A feeling there are a lot of Jake Barnes in the world–people who take on rightuous causes not out of personal interest but because the job needs doing.
How Did You Come up With Your Characters?
I started with a person who is so embittered by his relations with women that he’s capable of murder when he thinks he can get away with it. Then I needed someone who wouldn’t be satisfied when his own department placed “accidental death” on the case folder. That was Jake who is now retired and who decides when he learns the same person may have commited another murder that he has to do something about it.
Jake didn’t know Angela Boyer. Nor, for that matter, did he know any of the other names listed at the bottom of the obituary––except for one––Dr. Bernard Johns, a local dentist he had questioned seven years previously when a woman with whom Johns had been skiing fell to her death in Thatcher Park. Jake had never been satisfied with Dr. Johns’ rendition of what happened. Jake felt they had closed the investigation too early when his superiors at the Albany Police Department had declared the woman’s death an accident, clearing Johns of any wrongdoing.

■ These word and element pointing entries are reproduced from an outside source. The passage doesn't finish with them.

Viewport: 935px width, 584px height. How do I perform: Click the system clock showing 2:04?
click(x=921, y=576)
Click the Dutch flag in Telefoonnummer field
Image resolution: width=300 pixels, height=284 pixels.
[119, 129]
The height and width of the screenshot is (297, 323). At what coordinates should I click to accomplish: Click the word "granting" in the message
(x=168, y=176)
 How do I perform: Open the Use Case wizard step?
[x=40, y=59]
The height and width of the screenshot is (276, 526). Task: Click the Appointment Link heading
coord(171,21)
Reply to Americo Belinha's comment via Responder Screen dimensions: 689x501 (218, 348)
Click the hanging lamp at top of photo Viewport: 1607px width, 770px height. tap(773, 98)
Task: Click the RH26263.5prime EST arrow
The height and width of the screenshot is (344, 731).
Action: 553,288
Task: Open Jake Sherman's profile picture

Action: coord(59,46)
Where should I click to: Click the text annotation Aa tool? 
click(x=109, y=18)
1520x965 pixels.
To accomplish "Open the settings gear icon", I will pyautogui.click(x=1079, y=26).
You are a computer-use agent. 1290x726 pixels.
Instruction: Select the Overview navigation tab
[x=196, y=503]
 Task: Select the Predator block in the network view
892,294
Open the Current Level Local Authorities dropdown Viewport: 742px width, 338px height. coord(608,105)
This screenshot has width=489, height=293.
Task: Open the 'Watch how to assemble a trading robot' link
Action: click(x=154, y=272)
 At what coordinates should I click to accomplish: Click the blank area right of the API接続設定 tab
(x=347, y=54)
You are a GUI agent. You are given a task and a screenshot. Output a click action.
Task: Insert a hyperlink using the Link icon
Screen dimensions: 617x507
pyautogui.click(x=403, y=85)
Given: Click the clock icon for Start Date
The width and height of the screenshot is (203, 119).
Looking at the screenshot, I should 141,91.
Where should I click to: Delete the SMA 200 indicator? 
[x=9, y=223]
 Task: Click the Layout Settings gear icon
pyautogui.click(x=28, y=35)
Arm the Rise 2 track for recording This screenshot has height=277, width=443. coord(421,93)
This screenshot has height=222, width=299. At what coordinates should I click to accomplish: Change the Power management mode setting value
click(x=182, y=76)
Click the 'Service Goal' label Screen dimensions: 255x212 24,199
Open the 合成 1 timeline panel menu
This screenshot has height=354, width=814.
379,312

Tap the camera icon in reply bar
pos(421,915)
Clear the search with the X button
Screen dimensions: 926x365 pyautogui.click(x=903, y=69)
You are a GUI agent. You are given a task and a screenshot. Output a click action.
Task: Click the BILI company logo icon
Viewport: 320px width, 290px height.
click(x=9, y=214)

That case would have remained filed among the many others where the pieces don’t quite fit, except for a second instance of an unexplained death with a connection to Dr. Johns. The body of a local woman was found at the bottom of a mountain trail in the Catskill region of New York State three and a half years ago. There were no obvious signs of foul play and again, the death was ruled an accident. Jake thought it suspicious that a hiking club member would have gone up a difficult trail without a companion. Following his hunch, Jake had obtained a list of the hiking club’s members. One name stuck out: Dr. Bernard Johns.
Now Johns’ name had come up again in connection with the death of yet another area woman.
Taken separately, each of the three deaths might seem to have logical explanations, but Jake hadn’t been a cop for thirty years without learning to detect guilt in a person’s bearing. Something in Johns’ demeanor had bothered him on that cold February afternoon seven years ago when he and his partner questioned Dr. Johns.
He still remembered Johns’ exact words: “If she hadn’t been so anxious to get a better view, she’d be alive today. Some women don’t know when to stop.” Later when he asked him to describe Feldman, he included the word “pushy” along with smart, athletic, and attractive.
Had the fact that he’d gotten away with murdering Joanne Feldman emboldened Johns to commit additional murders? Was Angela Boyer yet another of his victims?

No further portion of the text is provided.